Nurturing international solidarity against the WTO and in favor of a future controlled by people instead of corporations is crucial. When thousands of ordinary Mexicans and Americans march arm and arm against the power structure that exploits them, it will become clear that workers in the US and Mexico have everything to gain together, and everything to lose if they can be divided.

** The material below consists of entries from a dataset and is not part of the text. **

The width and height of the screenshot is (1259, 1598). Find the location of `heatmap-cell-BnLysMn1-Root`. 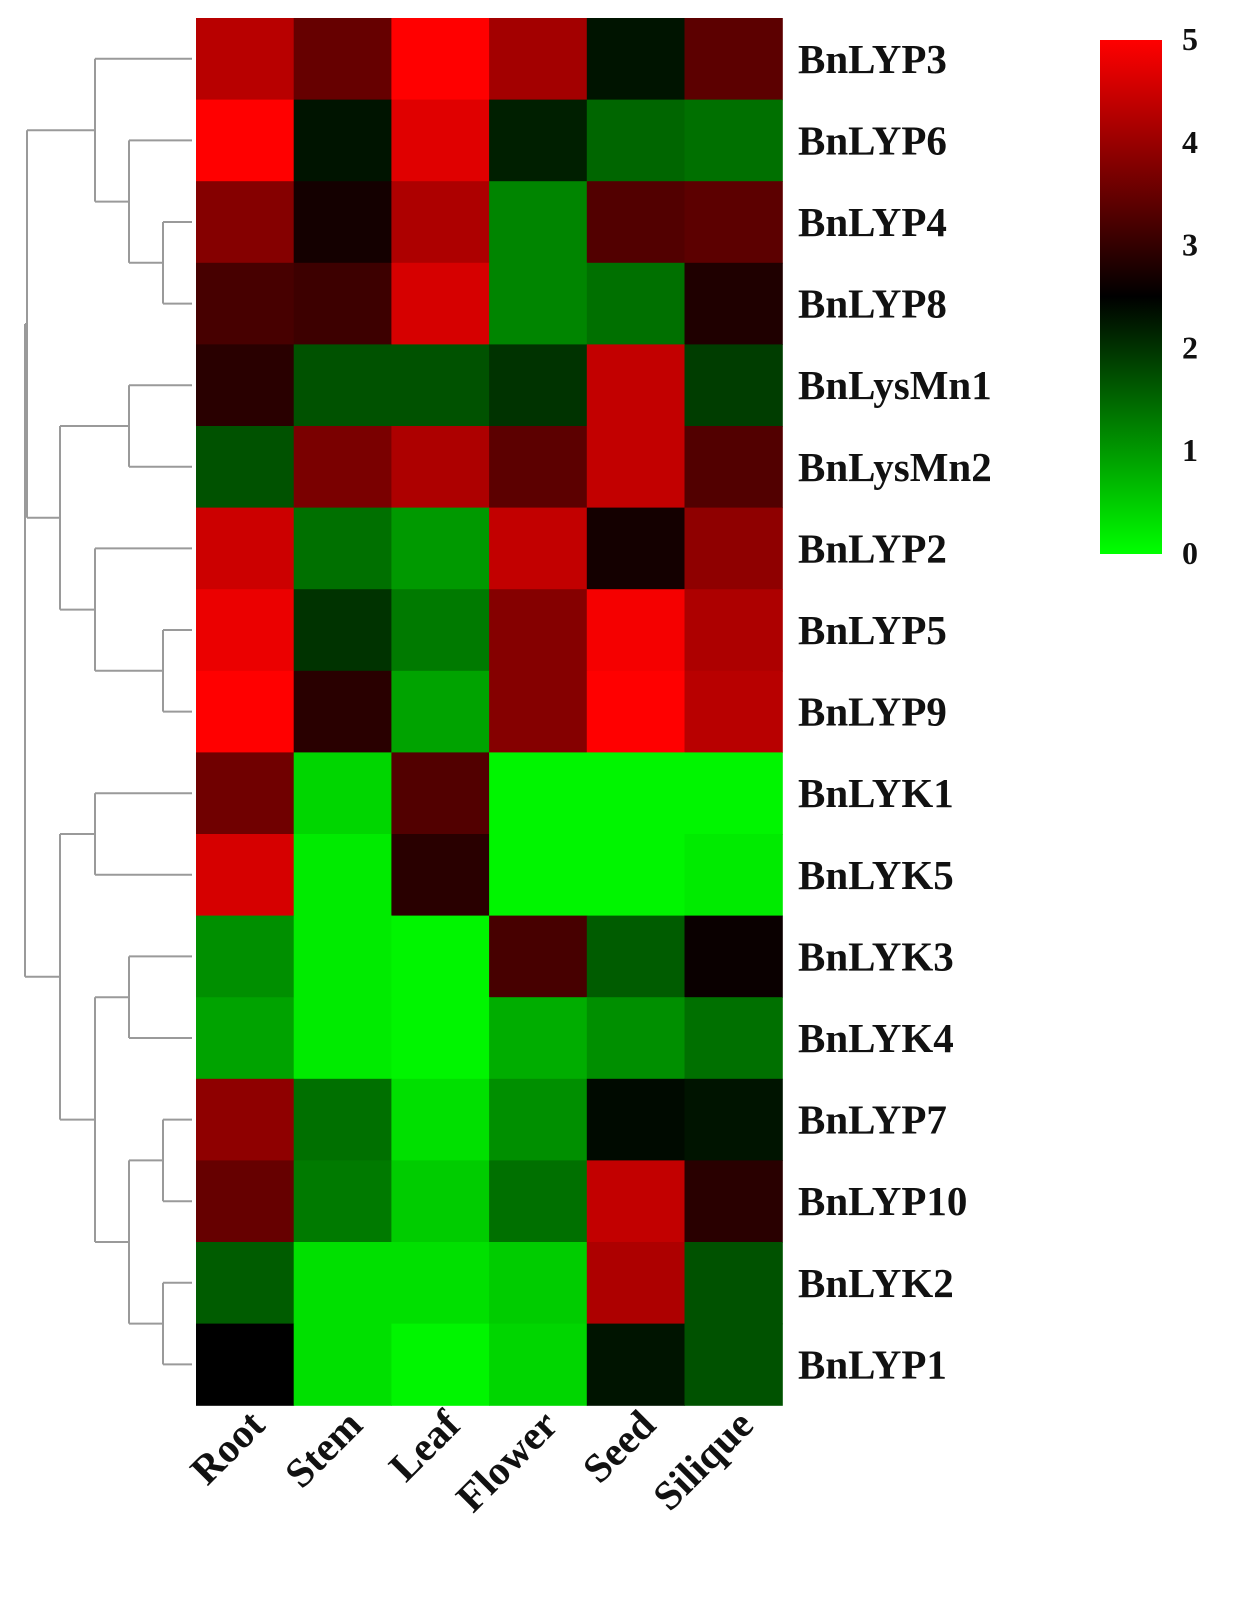

heatmap-cell-BnLysMn1-Root is located at coordinates (246, 386).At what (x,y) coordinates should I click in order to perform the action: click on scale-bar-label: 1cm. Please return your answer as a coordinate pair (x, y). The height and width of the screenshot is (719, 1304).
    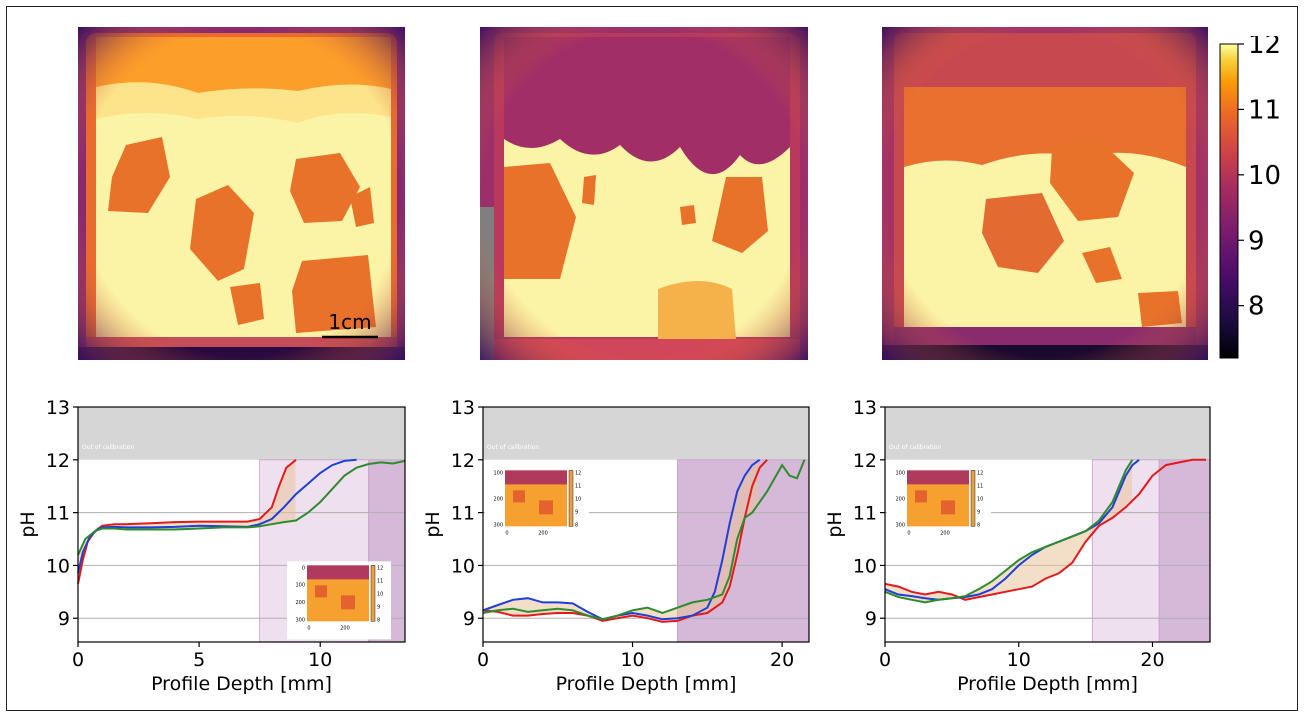
    Looking at the image, I should click on (350, 322).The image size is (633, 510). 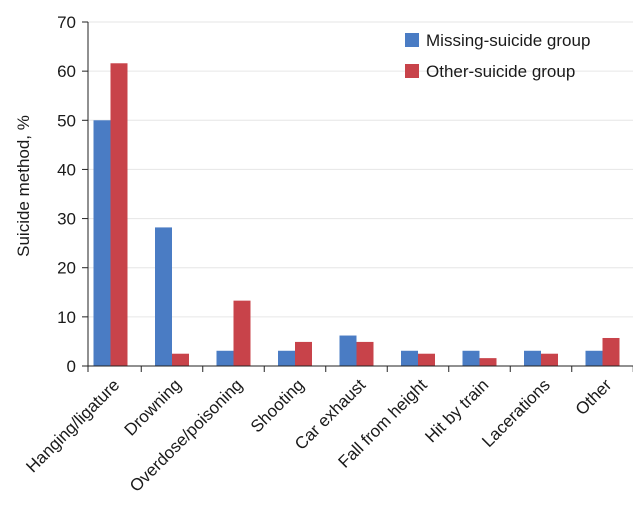 What do you see at coordinates (508, 40) in the screenshot?
I see `legend-label: Missing-suicide group` at bounding box center [508, 40].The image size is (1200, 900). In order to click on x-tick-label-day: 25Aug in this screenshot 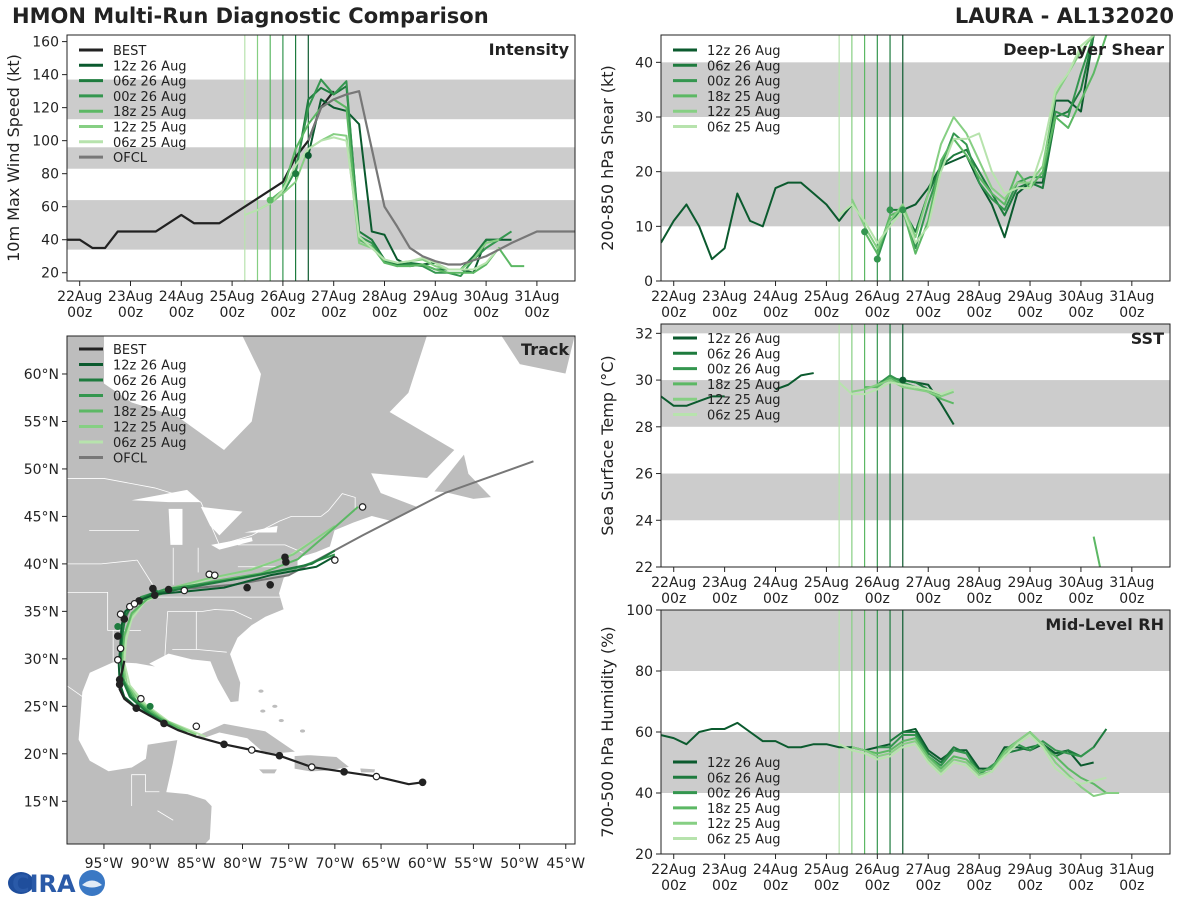, I will do `click(826, 870)`.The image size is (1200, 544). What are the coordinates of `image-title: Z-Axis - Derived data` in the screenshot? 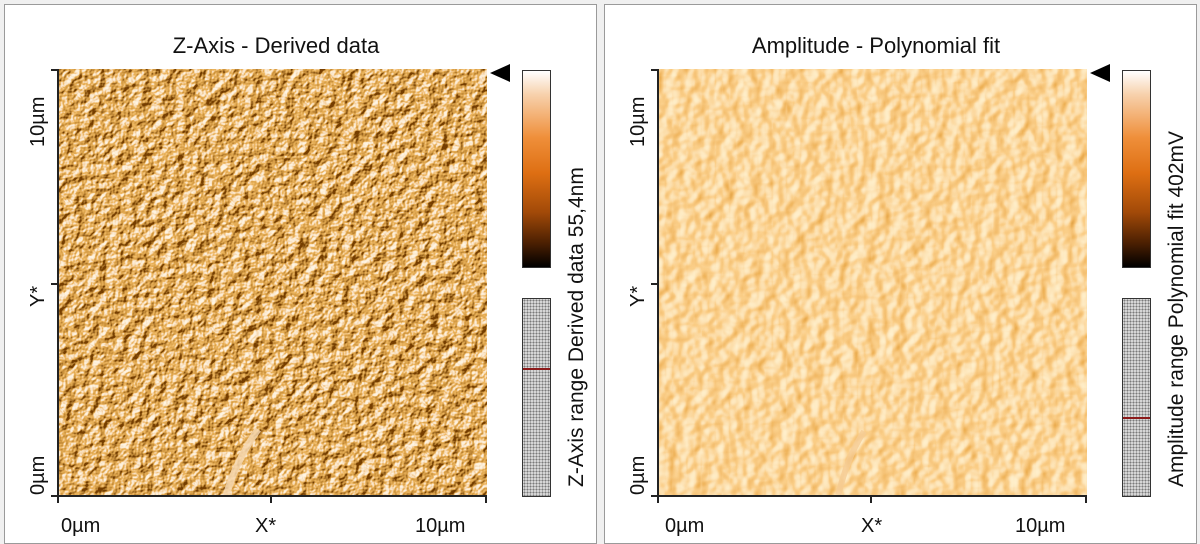 It's located at (276, 46).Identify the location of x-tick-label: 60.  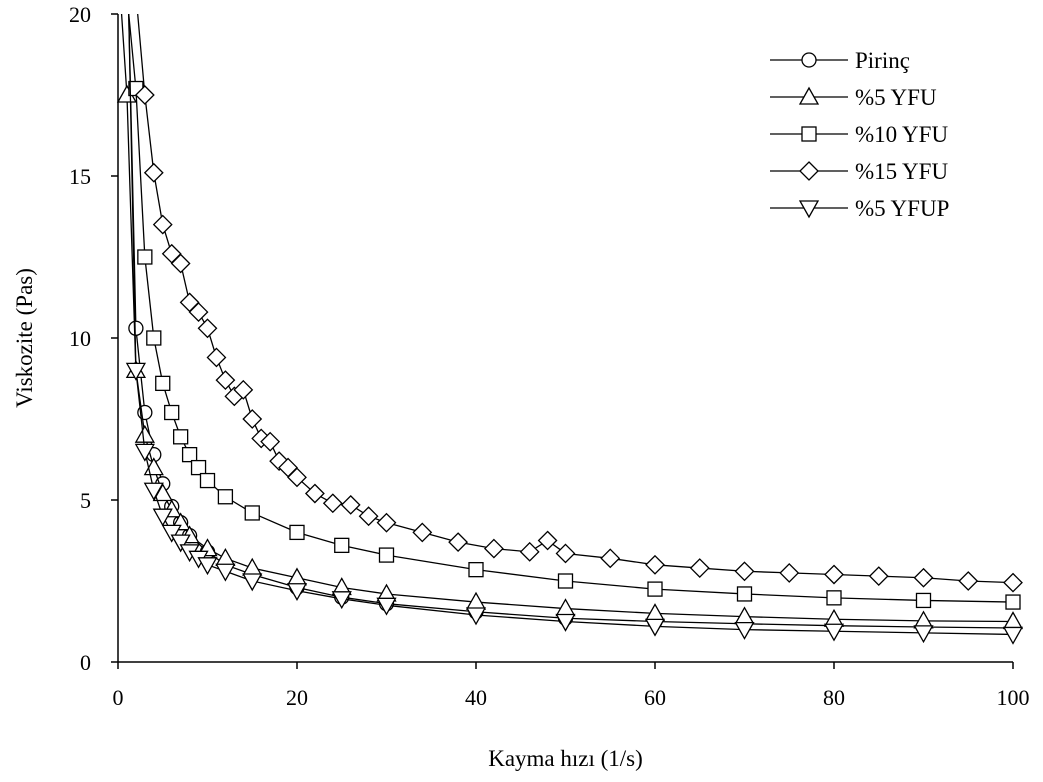
(655, 698).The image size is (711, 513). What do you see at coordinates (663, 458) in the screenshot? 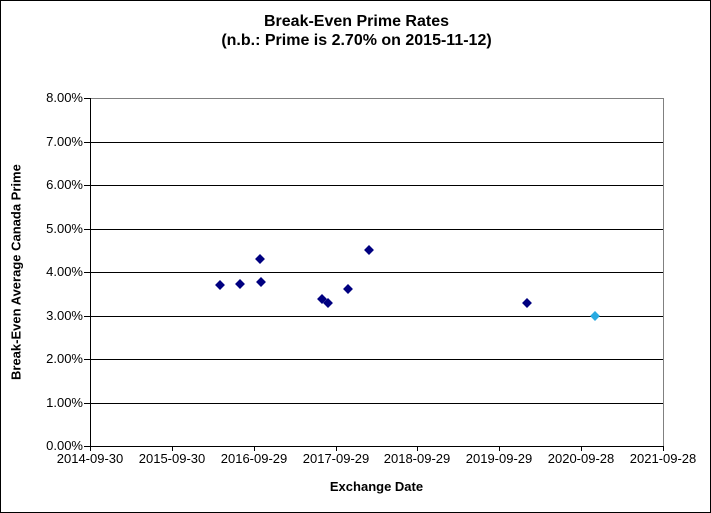
I see `x-tick-label: 2021-09-28` at bounding box center [663, 458].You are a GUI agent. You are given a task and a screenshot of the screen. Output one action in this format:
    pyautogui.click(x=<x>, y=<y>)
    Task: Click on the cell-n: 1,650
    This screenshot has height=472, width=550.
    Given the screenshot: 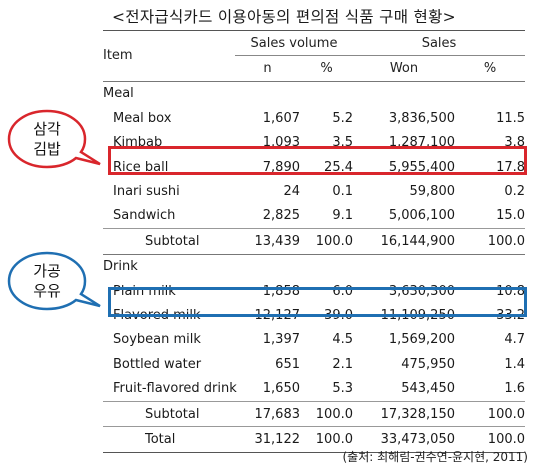 What is the action you would take?
    pyautogui.click(x=281, y=389)
    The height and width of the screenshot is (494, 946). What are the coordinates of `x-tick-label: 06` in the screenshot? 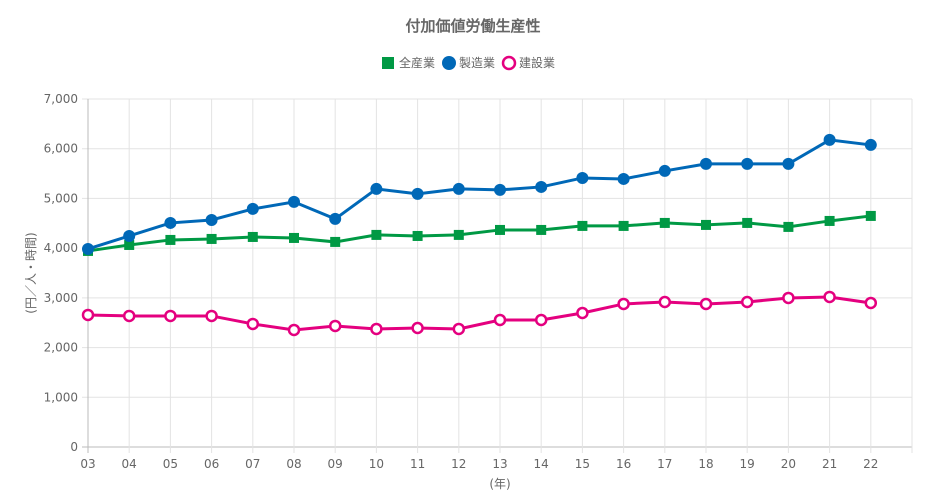 It's located at (212, 464).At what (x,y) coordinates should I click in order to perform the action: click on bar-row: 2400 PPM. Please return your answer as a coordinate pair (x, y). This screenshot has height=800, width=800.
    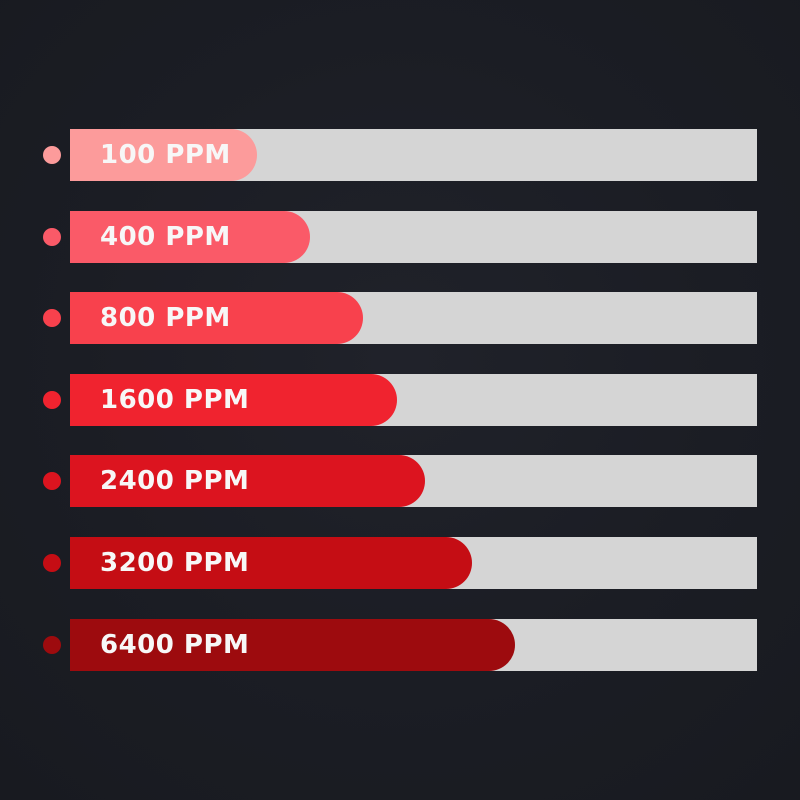
    Looking at the image, I should click on (400, 481). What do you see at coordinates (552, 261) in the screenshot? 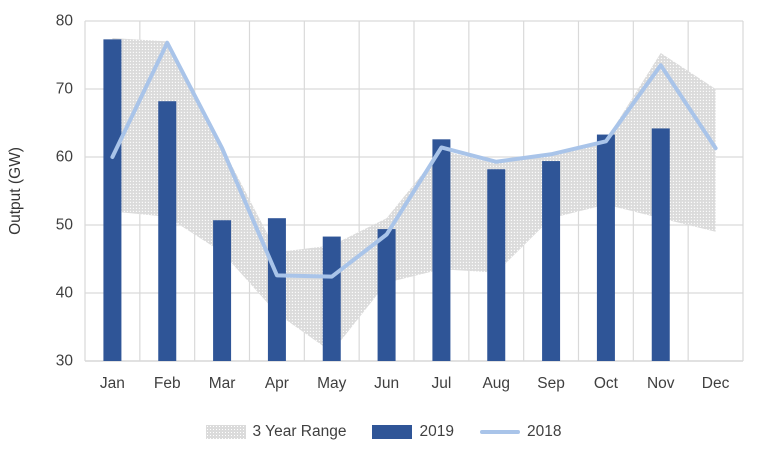
I see `bar-2019-sep` at bounding box center [552, 261]. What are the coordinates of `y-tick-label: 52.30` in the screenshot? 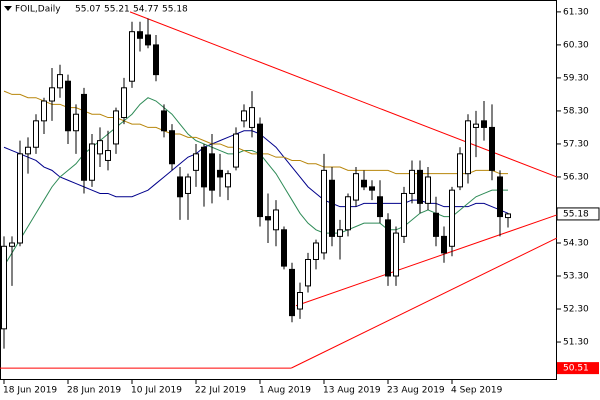 It's located at (576, 310).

The protests in Seattle were powerful not because the media correctly conveyed the complex economic and social arguments made by the thousands in the streets — we know such messages won’t get through the corporate media. Rather, highly visible resistance to the WTO and corporate control are crucial because they demonstrate to ordinary folks everywhere that everyone isn’t united around a corporate future, and there are still opportunities to struggle against the ruling order.

Many people thr
oughout the world are deeply dissatisfied with the life offered them by corporate control. People work meaningless, degrading jobs so that a tiny minority can get rich. The earth is being destroyed. The material abundance created by all the work and resource extraction is hollow — a million identical strip malls for the privileged western nations; a million identical slums and sweatshops in the third world. Existence is a vast prison without walls — the real decisions are out of ordinary people’s hands.

When we create images of passion, rage and a refusal to accept the life corporations offer us, we’re building a powerful vision of hope for something different. Visible opposition is our best hope to break the isolation and resignation that corporate society uses to control the future. We don’t need to passively accept our fate — people can struggle and build something better.